Nicolas Roche (Saxo-Tinkoff) celebrates after taking the white jersey for combination classification
With about 62 km to go, someone near the back of the field didn't pay attention, and about 10 riders went down, including Sky's Sergio Henao and Salvatore Puccio. No one was seriously injured and all got back on their way, although at least one Caja Rural rider paid a visit to the race doctor shortly thereafter.
Between the peloton's earlier slowdown and the crash, the gap moved back up to two and a half minutes. The second intermediate sprint came up, and this time it was Urtasun ahead of Dodi and Bessy.
The gap started dropping again, down to a minute and a half with 46 km to go. The favourites started moving into position as the stage moved to the coastline, fearing the possible effects of the wind.
A 90-degree left hand turn saw another crash near the rear of the field. Nicolas Edet (Cofidis) and Jose Azanza (Euskaltel) were amongst those who went down.
Perhaps because of the crash, the field broke into various groups. Race leader Nibali had been careful to be in the front, and the lead group with him in it kept getting closer and closer to the five leaders. With only 37km to go, the break was over. None other than Fabian Cancellara was at the head of the field, leading the way.
A Caja Rural rider, apparently Fellini, crashed on the barricades in the middle of the road, leading Cancellara to call for a slow down, or at least some calm, until the wind had died down and the various groups had come back together.

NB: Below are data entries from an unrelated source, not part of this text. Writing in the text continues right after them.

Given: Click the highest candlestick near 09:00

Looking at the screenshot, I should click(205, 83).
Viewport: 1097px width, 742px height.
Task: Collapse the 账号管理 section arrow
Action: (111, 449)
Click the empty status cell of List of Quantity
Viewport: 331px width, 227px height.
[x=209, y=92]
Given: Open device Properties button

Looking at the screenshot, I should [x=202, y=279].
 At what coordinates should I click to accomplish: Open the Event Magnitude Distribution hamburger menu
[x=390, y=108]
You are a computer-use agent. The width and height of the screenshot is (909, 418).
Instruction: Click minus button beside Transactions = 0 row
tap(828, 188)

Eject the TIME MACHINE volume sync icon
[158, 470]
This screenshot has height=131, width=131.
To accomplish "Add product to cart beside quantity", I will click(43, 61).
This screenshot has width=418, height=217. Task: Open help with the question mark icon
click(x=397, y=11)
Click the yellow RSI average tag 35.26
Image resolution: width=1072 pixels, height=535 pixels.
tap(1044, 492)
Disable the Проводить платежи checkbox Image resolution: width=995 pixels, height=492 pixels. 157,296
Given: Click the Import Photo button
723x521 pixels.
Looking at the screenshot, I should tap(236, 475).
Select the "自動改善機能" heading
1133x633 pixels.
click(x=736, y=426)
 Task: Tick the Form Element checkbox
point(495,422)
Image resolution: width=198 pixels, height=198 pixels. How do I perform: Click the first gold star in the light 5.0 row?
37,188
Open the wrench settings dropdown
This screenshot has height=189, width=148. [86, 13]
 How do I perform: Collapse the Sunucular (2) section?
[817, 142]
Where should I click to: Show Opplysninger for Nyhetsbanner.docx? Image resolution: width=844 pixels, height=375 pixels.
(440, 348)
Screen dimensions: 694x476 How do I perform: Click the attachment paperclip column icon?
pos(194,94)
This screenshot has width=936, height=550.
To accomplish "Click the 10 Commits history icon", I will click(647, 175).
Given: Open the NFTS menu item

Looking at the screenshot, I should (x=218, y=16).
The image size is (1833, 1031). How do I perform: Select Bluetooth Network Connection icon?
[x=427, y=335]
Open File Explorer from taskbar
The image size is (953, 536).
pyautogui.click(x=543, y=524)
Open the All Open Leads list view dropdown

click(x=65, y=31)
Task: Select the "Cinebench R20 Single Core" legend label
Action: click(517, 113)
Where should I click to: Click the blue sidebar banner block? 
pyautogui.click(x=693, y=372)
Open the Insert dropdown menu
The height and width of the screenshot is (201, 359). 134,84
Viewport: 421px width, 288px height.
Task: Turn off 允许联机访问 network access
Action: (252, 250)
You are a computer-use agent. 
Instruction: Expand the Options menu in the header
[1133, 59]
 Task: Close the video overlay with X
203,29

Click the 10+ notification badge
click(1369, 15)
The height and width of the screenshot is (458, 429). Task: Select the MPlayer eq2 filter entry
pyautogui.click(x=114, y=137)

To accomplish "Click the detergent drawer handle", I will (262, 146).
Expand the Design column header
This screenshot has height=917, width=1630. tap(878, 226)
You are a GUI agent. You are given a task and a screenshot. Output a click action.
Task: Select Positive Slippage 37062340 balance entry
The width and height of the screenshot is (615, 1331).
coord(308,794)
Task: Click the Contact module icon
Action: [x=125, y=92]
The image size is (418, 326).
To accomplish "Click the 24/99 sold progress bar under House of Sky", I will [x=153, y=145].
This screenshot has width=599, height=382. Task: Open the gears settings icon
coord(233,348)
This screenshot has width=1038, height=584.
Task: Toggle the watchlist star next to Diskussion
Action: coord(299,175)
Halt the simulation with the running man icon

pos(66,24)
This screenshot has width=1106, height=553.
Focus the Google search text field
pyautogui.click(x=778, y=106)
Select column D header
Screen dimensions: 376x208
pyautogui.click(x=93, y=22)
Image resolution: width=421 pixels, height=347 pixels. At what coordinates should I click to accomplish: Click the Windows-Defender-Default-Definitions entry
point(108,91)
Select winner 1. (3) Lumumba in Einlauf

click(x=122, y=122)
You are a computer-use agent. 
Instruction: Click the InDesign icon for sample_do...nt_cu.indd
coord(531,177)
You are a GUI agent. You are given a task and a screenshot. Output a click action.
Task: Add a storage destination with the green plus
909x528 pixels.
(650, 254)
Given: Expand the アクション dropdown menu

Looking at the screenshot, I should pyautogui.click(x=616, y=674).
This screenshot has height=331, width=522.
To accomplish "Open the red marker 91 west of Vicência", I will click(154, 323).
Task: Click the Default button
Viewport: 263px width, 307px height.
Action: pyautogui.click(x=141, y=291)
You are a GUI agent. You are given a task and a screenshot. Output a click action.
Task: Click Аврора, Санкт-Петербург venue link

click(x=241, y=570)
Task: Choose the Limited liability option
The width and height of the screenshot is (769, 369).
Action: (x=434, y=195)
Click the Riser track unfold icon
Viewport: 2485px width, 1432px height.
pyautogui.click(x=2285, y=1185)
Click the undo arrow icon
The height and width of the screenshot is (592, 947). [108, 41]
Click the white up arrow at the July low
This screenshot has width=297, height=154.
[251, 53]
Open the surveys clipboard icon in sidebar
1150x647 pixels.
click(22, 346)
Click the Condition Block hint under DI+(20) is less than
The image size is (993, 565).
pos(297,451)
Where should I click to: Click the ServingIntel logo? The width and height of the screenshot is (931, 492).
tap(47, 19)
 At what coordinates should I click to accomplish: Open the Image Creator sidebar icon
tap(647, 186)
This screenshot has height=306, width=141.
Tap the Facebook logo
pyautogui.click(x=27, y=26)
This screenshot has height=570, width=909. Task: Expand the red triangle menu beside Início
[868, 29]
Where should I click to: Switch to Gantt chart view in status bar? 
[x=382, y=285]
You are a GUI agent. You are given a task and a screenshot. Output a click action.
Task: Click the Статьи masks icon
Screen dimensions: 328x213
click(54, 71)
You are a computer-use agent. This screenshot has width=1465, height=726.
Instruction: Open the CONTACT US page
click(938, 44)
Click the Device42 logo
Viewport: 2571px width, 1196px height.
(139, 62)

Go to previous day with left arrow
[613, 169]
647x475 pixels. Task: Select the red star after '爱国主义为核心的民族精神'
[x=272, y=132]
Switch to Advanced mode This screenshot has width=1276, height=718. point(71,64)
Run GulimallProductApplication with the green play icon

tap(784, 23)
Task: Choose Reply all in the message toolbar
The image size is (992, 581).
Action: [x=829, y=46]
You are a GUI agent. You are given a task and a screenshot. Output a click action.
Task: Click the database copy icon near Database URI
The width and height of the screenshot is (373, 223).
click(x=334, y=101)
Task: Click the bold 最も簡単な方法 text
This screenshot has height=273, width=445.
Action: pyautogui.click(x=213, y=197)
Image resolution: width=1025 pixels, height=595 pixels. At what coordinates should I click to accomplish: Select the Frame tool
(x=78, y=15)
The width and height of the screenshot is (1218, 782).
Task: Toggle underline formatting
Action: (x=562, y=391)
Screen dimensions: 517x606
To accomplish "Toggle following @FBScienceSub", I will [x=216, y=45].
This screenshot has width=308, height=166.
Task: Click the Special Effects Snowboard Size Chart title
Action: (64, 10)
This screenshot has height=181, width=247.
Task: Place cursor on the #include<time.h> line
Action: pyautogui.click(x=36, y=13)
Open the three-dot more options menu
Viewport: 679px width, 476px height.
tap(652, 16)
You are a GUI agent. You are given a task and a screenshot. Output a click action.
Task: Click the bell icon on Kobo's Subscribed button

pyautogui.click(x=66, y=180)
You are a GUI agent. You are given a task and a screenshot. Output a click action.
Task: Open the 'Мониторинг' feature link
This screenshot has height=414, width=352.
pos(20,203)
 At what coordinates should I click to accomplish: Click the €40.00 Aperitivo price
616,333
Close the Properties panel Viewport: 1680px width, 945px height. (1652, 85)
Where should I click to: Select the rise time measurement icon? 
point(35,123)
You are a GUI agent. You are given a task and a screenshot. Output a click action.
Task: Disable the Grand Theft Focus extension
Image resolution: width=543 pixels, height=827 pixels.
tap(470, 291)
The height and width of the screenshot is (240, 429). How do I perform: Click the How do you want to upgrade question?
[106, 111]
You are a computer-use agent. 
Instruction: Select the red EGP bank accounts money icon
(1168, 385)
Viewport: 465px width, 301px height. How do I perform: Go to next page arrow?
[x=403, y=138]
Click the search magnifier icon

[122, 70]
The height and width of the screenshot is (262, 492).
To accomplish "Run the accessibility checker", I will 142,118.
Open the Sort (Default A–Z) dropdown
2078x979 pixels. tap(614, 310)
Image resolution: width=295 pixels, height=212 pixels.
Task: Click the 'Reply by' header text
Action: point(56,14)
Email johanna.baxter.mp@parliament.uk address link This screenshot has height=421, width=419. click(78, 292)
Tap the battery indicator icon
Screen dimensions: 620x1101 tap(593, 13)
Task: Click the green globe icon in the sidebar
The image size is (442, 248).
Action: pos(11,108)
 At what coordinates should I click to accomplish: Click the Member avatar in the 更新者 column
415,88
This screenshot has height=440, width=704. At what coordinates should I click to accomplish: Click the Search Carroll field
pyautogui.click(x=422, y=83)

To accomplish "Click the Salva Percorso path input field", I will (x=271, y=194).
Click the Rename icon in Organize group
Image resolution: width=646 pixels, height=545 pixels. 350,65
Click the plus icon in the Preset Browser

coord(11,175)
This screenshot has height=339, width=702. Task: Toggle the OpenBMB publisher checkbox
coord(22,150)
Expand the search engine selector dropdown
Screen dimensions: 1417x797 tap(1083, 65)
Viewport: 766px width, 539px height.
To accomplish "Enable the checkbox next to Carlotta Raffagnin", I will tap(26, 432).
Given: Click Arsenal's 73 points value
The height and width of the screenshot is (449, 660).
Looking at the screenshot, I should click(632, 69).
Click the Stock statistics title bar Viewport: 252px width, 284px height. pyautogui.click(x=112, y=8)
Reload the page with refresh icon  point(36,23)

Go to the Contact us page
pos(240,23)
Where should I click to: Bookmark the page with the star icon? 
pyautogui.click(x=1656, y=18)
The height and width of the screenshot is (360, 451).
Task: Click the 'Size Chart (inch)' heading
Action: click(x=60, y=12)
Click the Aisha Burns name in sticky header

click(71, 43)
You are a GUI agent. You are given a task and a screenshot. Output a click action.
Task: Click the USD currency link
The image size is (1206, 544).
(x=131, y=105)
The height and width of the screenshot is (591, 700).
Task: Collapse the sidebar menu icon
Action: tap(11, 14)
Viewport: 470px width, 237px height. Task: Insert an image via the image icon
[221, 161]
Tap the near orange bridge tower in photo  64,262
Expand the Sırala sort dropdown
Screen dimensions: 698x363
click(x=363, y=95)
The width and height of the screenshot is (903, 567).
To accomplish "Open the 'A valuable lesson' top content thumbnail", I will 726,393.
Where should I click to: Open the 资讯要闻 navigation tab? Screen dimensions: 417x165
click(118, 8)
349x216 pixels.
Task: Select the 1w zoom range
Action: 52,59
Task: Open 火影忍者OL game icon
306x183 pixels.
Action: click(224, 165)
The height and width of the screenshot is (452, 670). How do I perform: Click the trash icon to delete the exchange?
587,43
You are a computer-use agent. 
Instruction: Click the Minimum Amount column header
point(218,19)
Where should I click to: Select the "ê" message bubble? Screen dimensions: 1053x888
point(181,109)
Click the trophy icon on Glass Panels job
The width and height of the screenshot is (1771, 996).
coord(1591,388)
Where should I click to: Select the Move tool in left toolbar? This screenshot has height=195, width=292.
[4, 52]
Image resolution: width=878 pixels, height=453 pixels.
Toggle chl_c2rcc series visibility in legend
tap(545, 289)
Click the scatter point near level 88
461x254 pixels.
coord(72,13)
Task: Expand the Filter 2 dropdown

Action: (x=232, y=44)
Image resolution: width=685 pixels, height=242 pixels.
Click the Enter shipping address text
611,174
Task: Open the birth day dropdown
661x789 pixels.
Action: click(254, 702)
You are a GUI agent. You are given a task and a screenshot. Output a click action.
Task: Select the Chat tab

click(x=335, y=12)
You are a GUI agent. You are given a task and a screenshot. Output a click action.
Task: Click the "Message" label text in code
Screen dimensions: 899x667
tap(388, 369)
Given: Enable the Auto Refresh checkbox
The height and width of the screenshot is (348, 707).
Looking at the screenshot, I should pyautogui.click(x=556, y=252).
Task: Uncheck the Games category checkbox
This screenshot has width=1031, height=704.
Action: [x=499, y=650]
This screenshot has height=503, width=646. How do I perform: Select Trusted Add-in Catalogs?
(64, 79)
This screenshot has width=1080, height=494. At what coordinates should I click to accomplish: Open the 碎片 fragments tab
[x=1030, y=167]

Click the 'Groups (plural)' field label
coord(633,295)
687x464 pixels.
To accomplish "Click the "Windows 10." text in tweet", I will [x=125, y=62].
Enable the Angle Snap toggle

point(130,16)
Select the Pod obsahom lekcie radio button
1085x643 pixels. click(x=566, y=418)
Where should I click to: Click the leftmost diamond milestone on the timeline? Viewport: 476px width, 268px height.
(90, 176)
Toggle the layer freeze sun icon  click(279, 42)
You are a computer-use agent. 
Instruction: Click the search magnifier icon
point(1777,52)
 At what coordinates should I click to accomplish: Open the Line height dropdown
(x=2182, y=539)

Those in the following group, which had been held up by the crash, included Bauke Mollema (Belkin), Roman Kreuziger (Saxo-Tinkoff) and Carlos Betancur (AG2R).
The wind was hard enough to make it difficult for them to catch up – and it didn't help when Astana moved to the front of the field and picked up the speed, just as the chase group caught up.
Astana didn't stay in the lead long though, as Movistar came to the front. But there was still another group trying to catch up, including Dominico Pozzovivo (AG2R) and Mikel Nieve (Euskaltel) which had trouble getting closer than 30-40 seconds.
Mollema's problems had no end, as he had a run-in with the iron railing on a bridge. It wasn't serious but it still threw him back, just when it appeared that all the groups had come together again. Eventually much of the Dutch team was back trying to pull him back up the lead group.
By this time Ivan Basso had ordered his Cannondale to the head of things. But it was Orica-GreenEdge which moved to the front at the 5km marker, with the closing climb looming.
It was a short climb, but had its effect. Riders started dropping off the back, and with 2.8km to go, Juan Antonio Flecha (Vacansoleil) jumped. He was soon caught and passed by Ivan Santaromita (BMC). The Italian champion looked good but it wasn't to last
Horner was the next to go, catching and effortlessly passing Santaromita. He soloed in to the finish, as a furious chase by the top favourites bore fruit and the first chasers crossed the line only three seconds behind him.